Kirksville Daily Express (MO)

The Kirksville R-III School District is racing to finalize its employee health insurance plan for 2020, all while facing criticism and concerns from employees over plan changes and monthly premium increases, the latter of which officials say was incorrectly released before numbers were finalized.

The matter came to a head Oct. 28, when plan details were presented to faculty and staff, and the following day when the district emailed a chart of monthly premiums to all employees. The district is planning a major shift in its insurance offerings, ending its self-funded insurance that offered four different plans and enacting a single high-deductible health plan (HDHP) with a health savings account (HSA) option.

Of utmost concern were the monthly premiums themselves.
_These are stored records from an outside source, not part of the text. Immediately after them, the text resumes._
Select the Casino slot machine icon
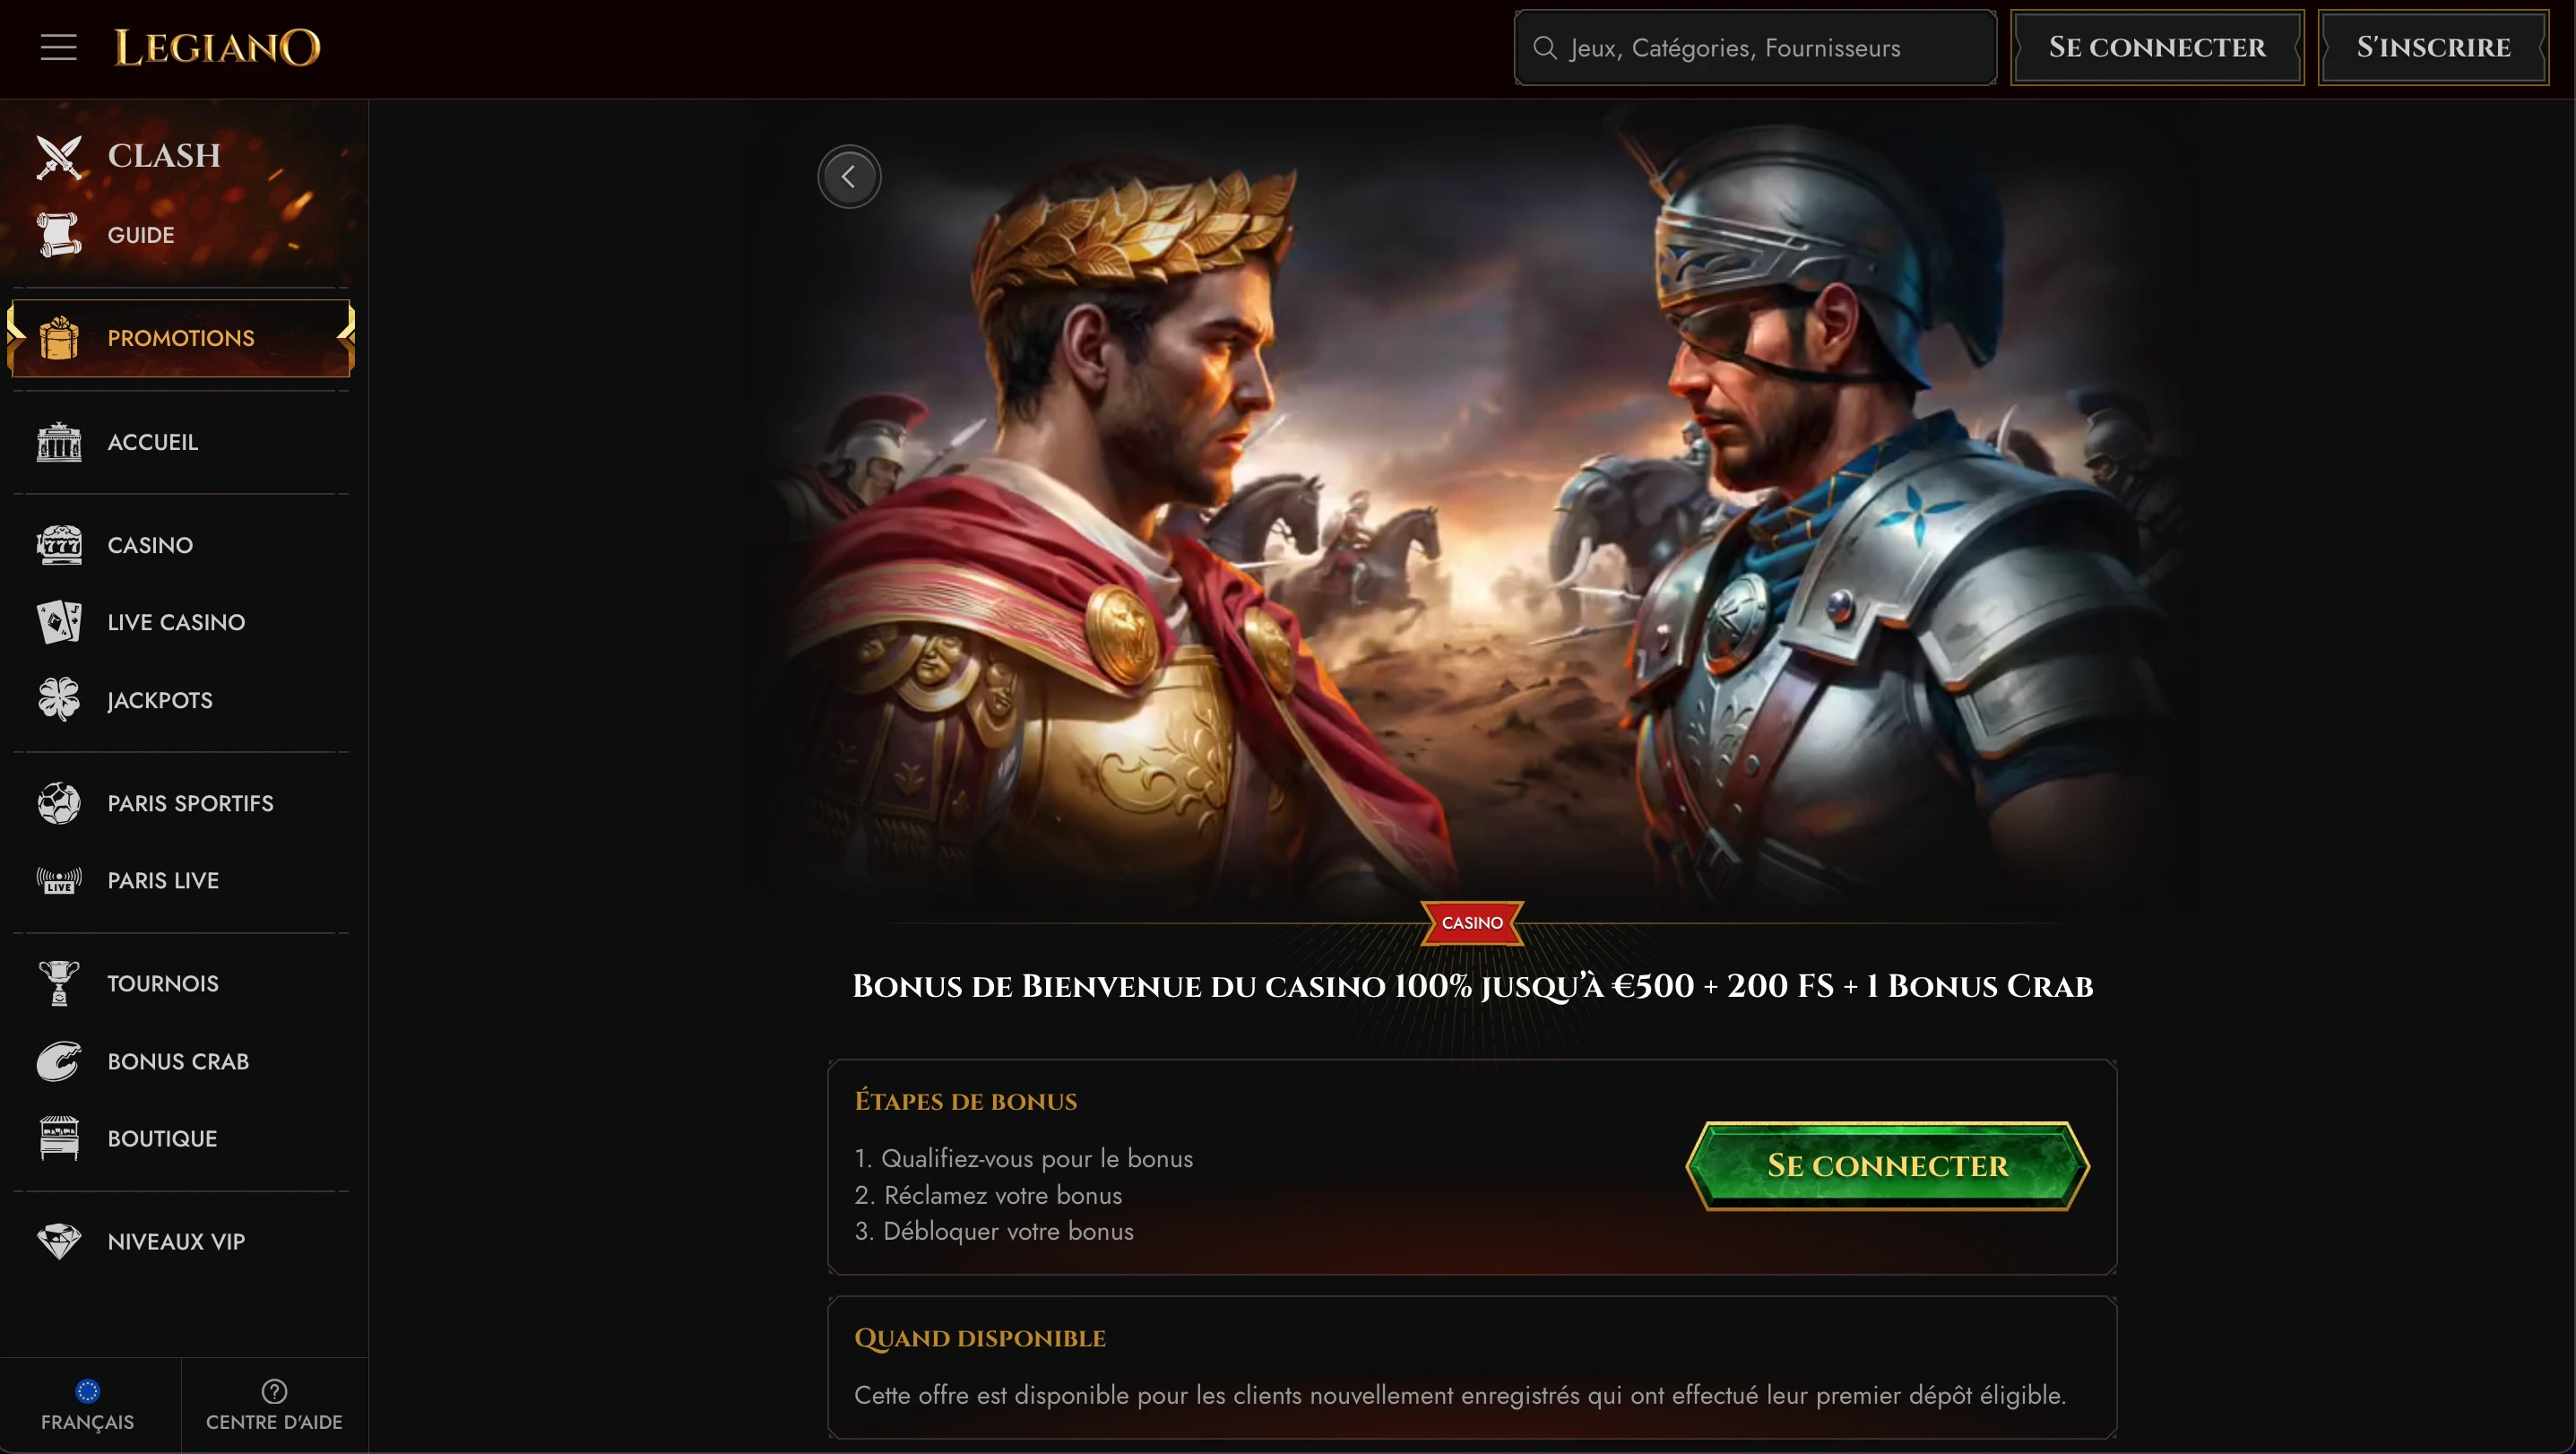Screen dimensions: 2576x1454 (59, 545)
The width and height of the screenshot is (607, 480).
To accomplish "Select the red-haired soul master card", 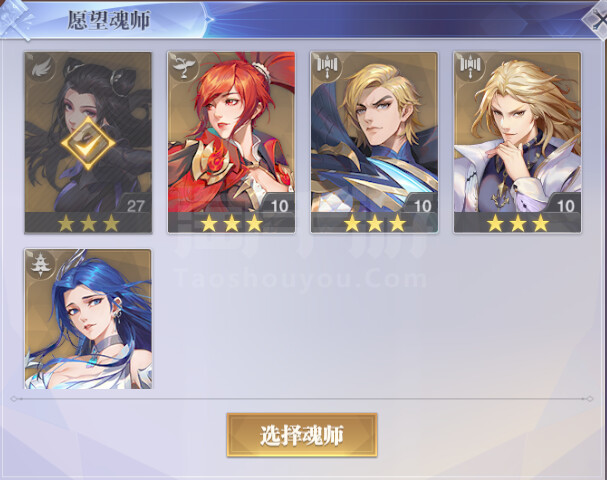I will click(x=231, y=142).
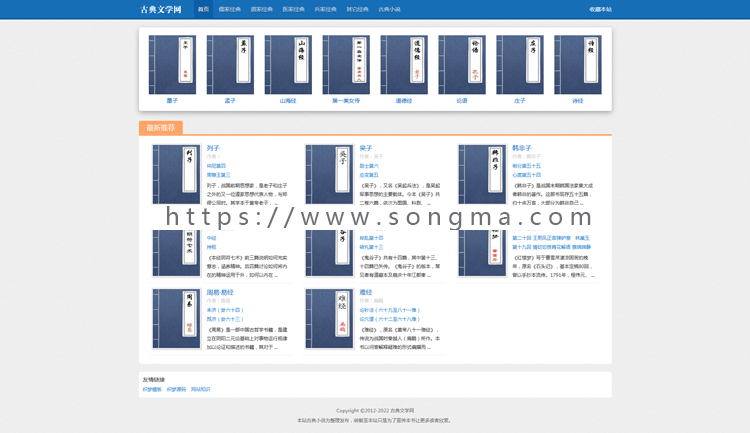Go to the 医家经典 menu item
This screenshot has height=433, width=750.
294,10
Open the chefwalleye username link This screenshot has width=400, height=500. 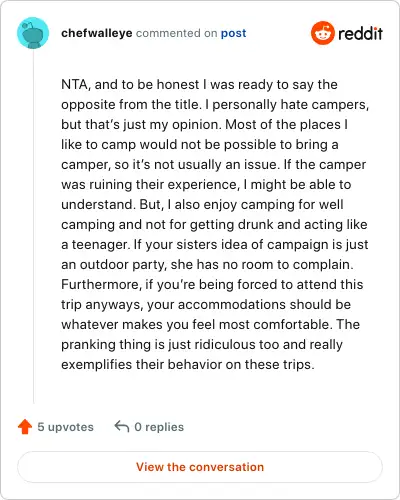[97, 33]
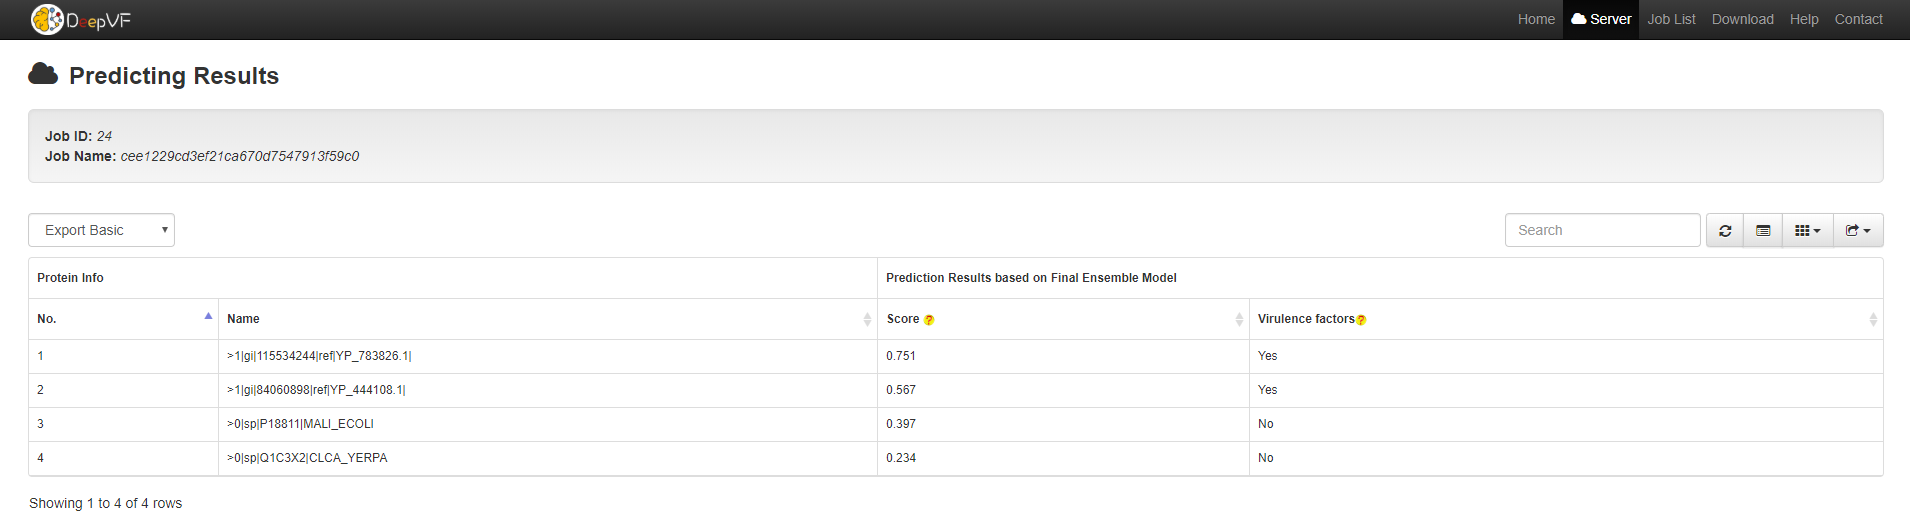This screenshot has width=1910, height=524.
Task: Open the Download page
Action: click(1742, 19)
Rates initially – and incorrectly – presented listed increases between 39 and 81% for some district employees who add their spouse and/or children to their coverage.

Instead, all groups except those purchasing insurance for their entire family will see a decrease from whatever monthly premium they pay currently.

"It was a perfect storm of partial information and timing that caused a big part of this," Kirksville R-III Superintendent Robert Webb said of the monthly premiums. "Will there be an increase for some? Yes. Is it going to be a scary increase? No."

The actual premiums look like this: 12-month employees who add their spouse to coverage will pay $344.47 per month; employees who add children will pay $244.40 per month; and employees who add their entire family will pay $789.20 per month.

For 9-month employees the figures are $459.29, $325.87 and $1,052.27, respectively. The rates are actually identical for all employees on an annual basis, as the insurance plan covers employees throughout the year. However, the monthly premiums are different for 9-month employees because the total is split over nine months instead of 12.

The district will be paying an additional $584.75 per employee each month to reach the actual cost of the premiums. In the case of individual employees, that covers the entire premium, keeping in place what had been standard district practice.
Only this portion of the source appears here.